Tulsa Revolution
- Owner: Adam Mellor
- Head Coach: Kerry Shubert
- Arena: SoccerCity Tulsa 5817 S. 118th East Ave Tulsa, Oklahoma
- ← N/A2013–14 (PASL) →

= 2007–08 Tulsa Revolution season =

The 2007–08 Tulsa Revolution season was the first season of the Tulsa Revolution professional indoor soccer club. The Revolution, a short-season expansion team in the final year of the American Indoor Soccer League, played their home games at SoccerCity Tulsa in Tulsa, Oklahoma. They amassed only a 2–5 record but drew well at the box office, falling dormant only after the league folded in late 2008.

==History==
The team was led by owner Adam Mellor, head coach Kerry Shubert, and assistant coach Tama Aondofar.

The Revolution played 7 games of an abbreviated 8-game schedule, winning 2 and losing 5. (The game at Rockford was cancelled.) These matches counted in the league's rankings but left the team ineligible for post-season play. The first goal in Revolution history was scored by Michael Poneys.

The Revolution made XanGo energy drink the team's official beverage for the 2007–08 season.

==Roster moves==
The Revolution's initial 22-man roster included players from Bolivia, Brazil, Laos, Liberia, Nigeria, Zaire, and across the Tulsa area. The prime goalkeeper was indoor veteran Sonny Dalesandro. Dalesandro persevered through a broken toe during the team's third game, a 7-6 win against Massachusetts, but missed the remainder of the season.

Other initial players included Dave Leung from Jamaica plus Christopher Justice and Garba Lawal, both natives of Nigeria with international match play experience. Lawal was part of the gold medal-winning Nigerian team at the 1996 Summer Olympics in Atlanta.
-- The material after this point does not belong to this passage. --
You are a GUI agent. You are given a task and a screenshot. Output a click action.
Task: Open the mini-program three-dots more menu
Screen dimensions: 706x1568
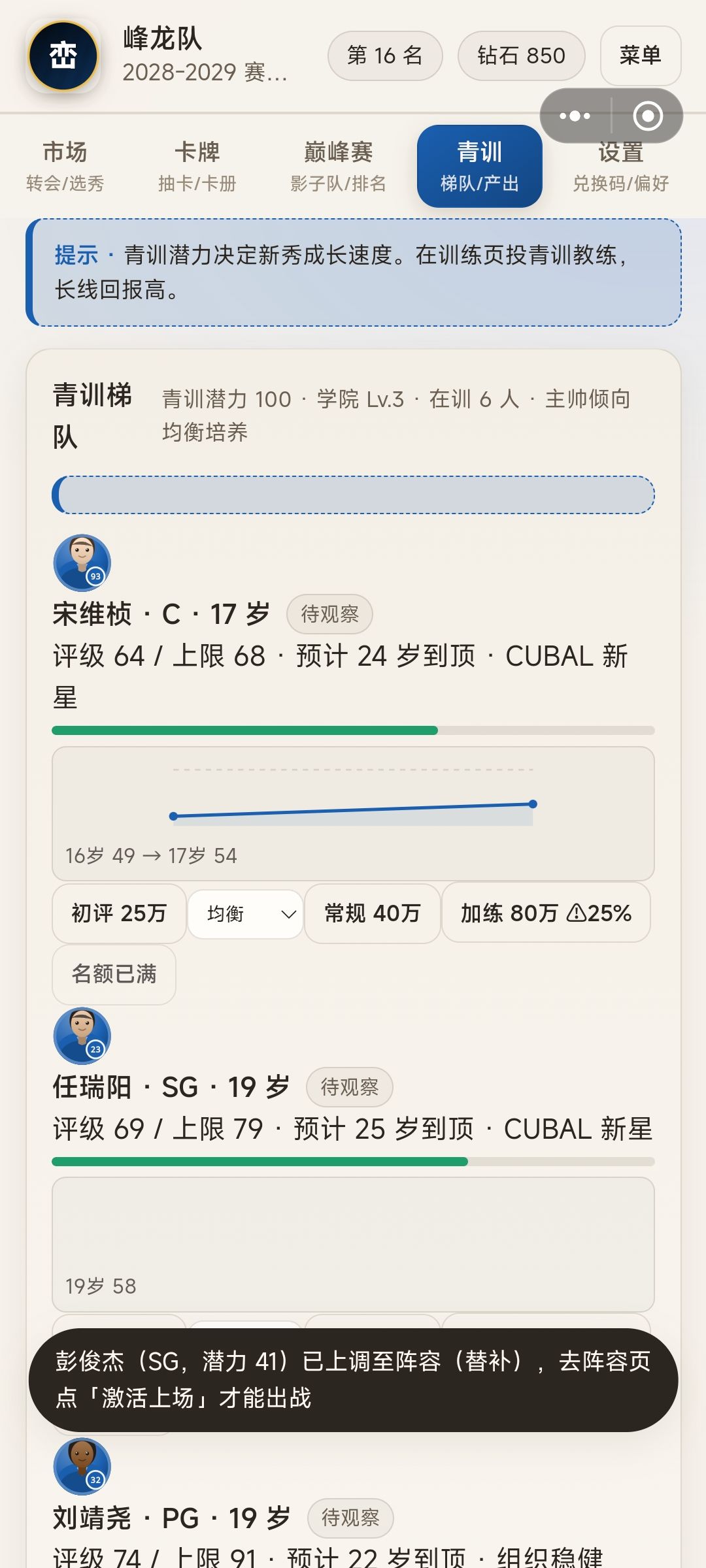(575, 116)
In mid-January, the team released defender Tou Yer Yang and signed forwards Dominique Nayaga and Todd Goddard During the January 26th game against the Massachusetts Twisters, Kerry Shubert drew a red card penalty and a one-game disciplinary suspension. Late in the season, the team signed forward Todd Goddard, a native of Tulsa and a former member of the University of Tulsa's men's soccer team.

==Schedule==

===Regular season===

| Game | Day | Date | Kickoff | Opponent | Results |  | Location |
| Final score | Record |
| 1 | Saturday | January 5 | 7:30pm | Cincinnati Excite | L 4–5 | 0–1 | SoccerCity Tulsa |
| 2 | Saturday | January 12 | 7:30pm | Rockford Rampage | L 5–7 | 0–2 | SoccerCity Tulsa |
| 3 | Saturday | January 26 | 7:30pm | at Massachusetts Twisters | W 7–6 | 1–2 | Eastern States Coliseum |
| 4 | Saturday | February 2 | 7:30pm | Massachusetts Twisters | L 7–14 | 1–3 | SoccerCity Tulsa |
| 5 | Saturday | February 9 | 7:30pm | at Northern Illinois Rebels | L 2–4 | 1–4 | Lake County Sports Center |
| 6 | Sunday | February 10 | 1:00pm | at Rockford Rampage | CANCELLED |  | Victory Sports Arena |
| 7 | Saturday | February 16 | 7:30pm | at Cincinnati Excite | L 8–10 | 1–5 | Game Time Training Center |
| 8 | Sunday | February 24 | 2:00pm | Northern Illinois Rebels | W 11–9 | 2–5 | SoccerCity Tulsa |

==Awards and honors==
For his work with youth soccer, head coach Kerry Shubert was named 2008 "Competitive Girl's Coach of the Year" by the Oklahoma Soccer Association. Shubert had also been the OSA's 2007 Coach of the Year.

==Aftermath==
The new team struggled on the field, winning just 2 games versus 5 losses. However, the team drew well, nearly 700 fans per game, and prepared to move to the Expo Square Pavilion for a 2008–09 season that was not to be. The Cincinnati Excite opted to sit out the 2008–09 season, the Rockford Rampage moved to the new National Indoor Soccer League, and the Massachusetts Twisters were put up for sale then followed Rockford to the NISL. With only the Revolution and the Northern Illinois Rebels remaining, the league folded in September 2008. The Revolution would lie dormant until winning an expansion franchise to join the Professional Arena Soccer League for its 2013–14 season.